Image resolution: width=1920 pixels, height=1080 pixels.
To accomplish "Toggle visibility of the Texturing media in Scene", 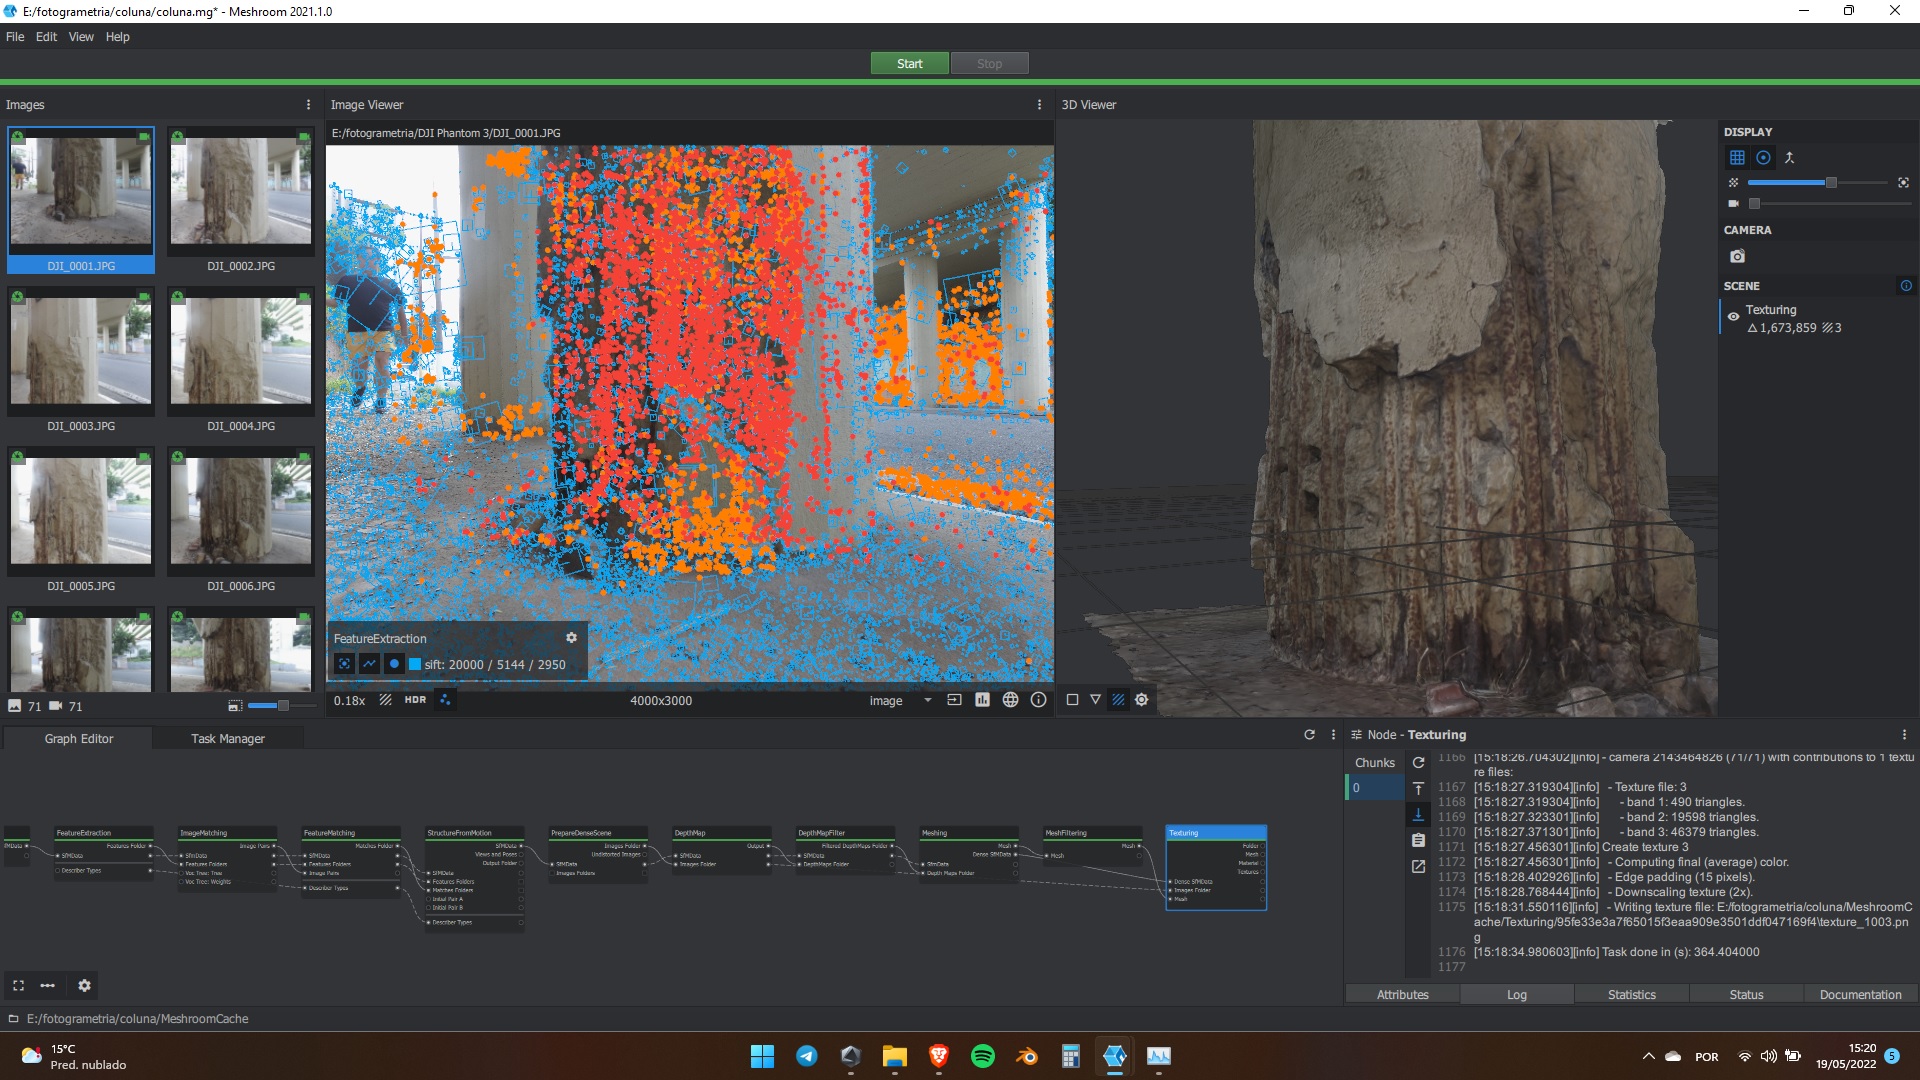I will [x=1733, y=316].
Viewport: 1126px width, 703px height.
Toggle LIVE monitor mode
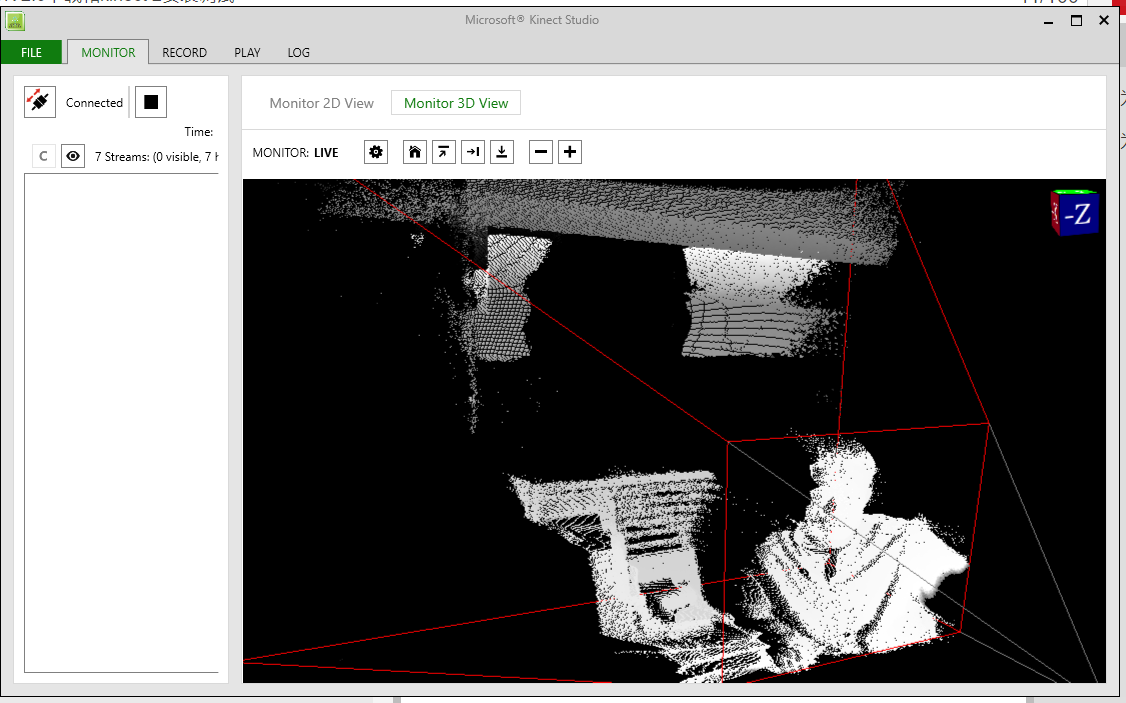point(326,152)
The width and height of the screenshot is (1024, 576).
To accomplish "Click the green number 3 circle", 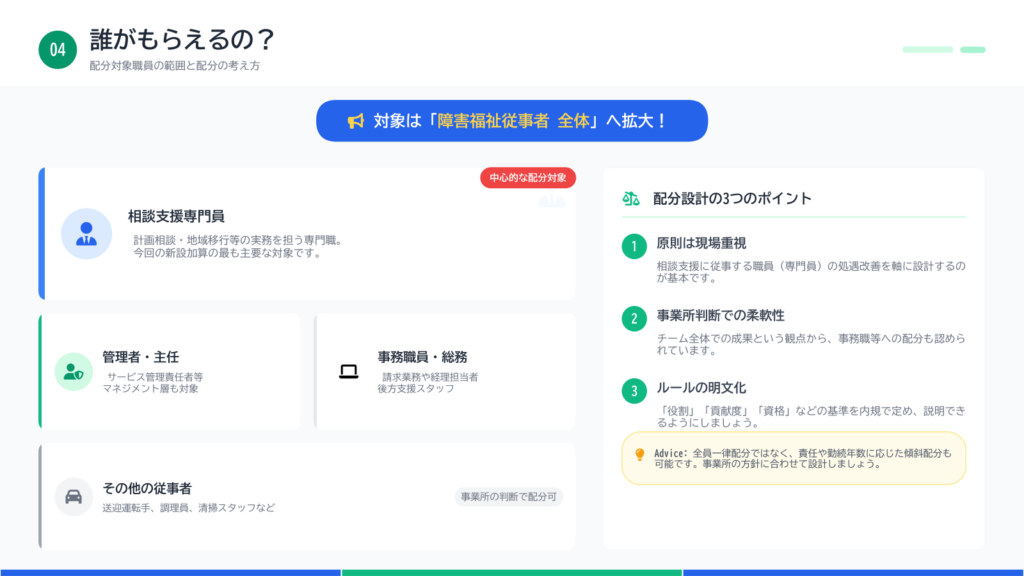I will tap(634, 390).
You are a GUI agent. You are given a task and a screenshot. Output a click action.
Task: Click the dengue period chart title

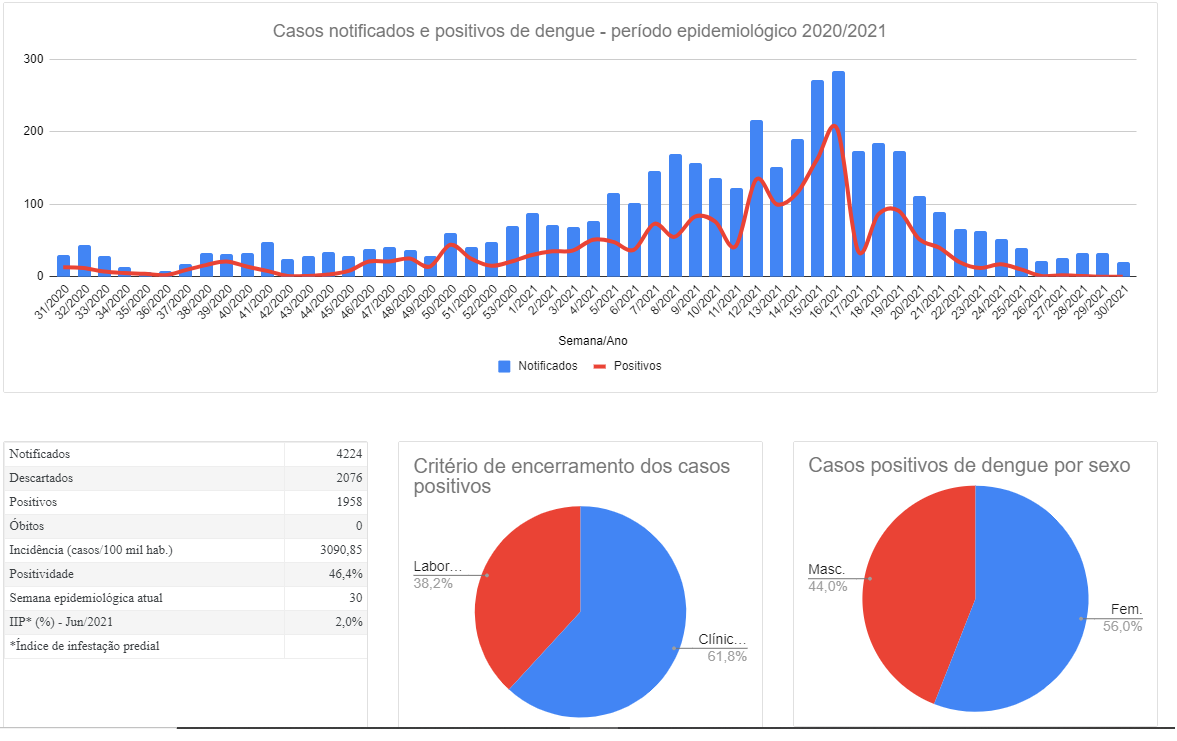(x=579, y=31)
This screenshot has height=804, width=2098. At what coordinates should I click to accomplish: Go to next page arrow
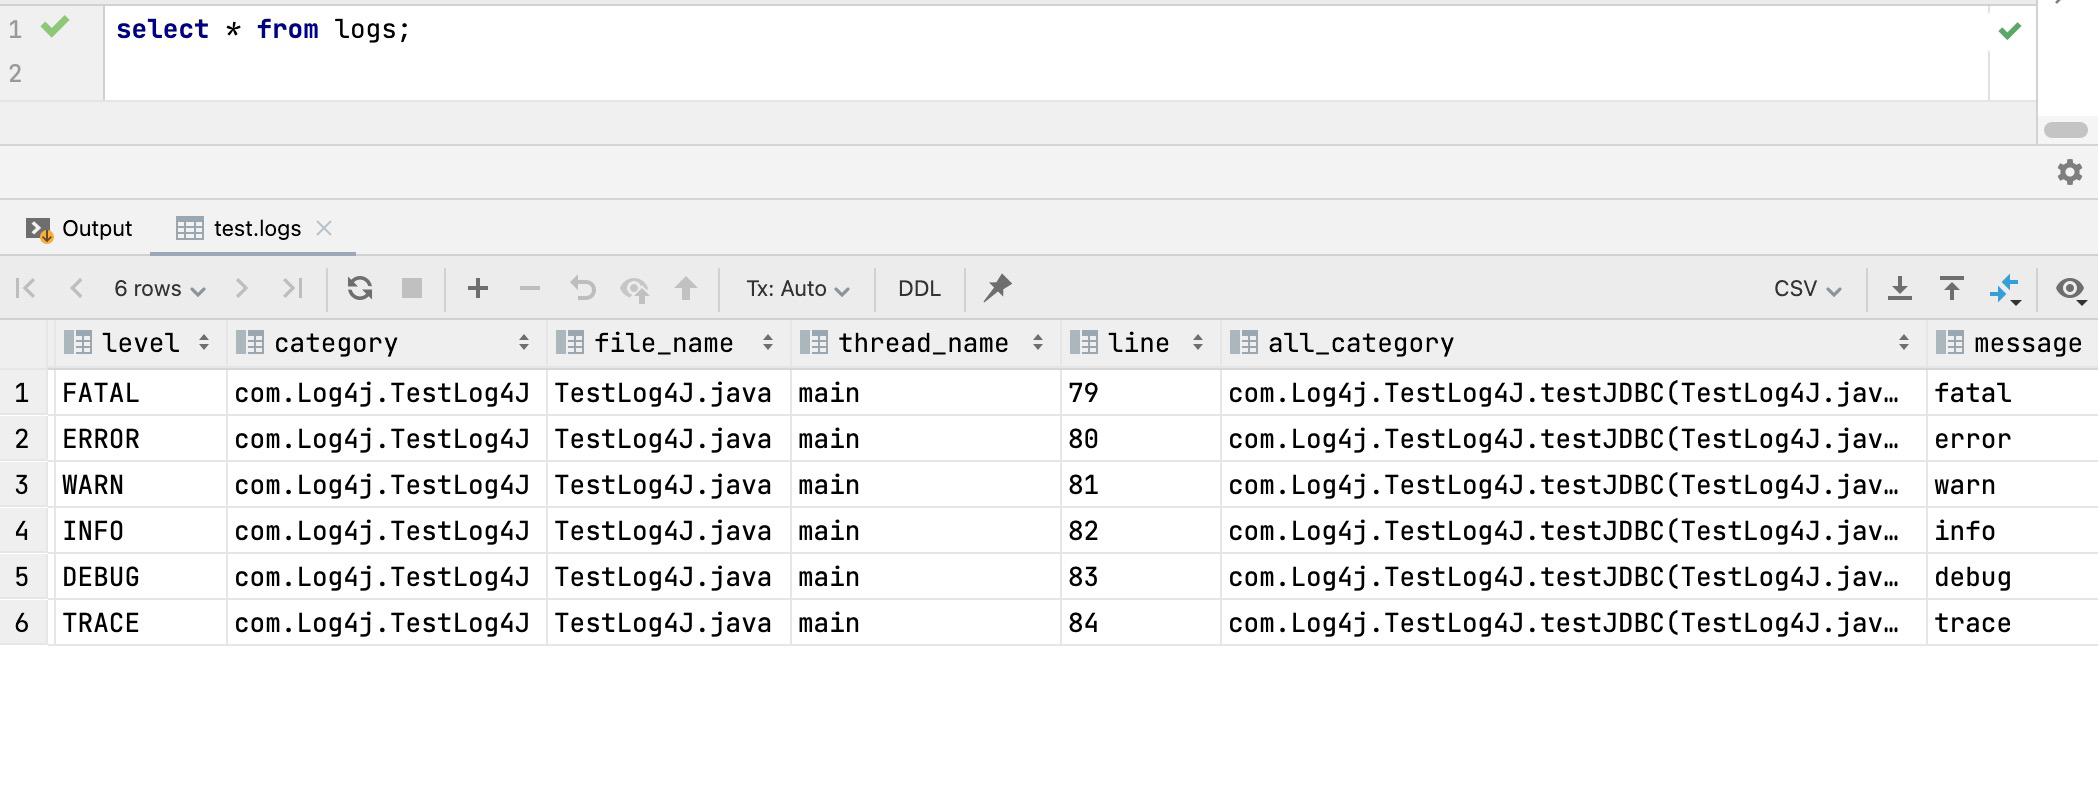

_ _ _ _ _

Report each line in the entries above that contains the word "width", copying every such line in full. Case counts.

(RESULT FOR THIS EXERCISE):
Image resolution: width=1920 pixels, height=1080 pixels.
Viewport: 1126px width, 703px height.
The width and height of the screenshot is (1024, 576).
This screenshot has height=804, width=2098. At what coordinates should I click to accomplish: Go to next page arrow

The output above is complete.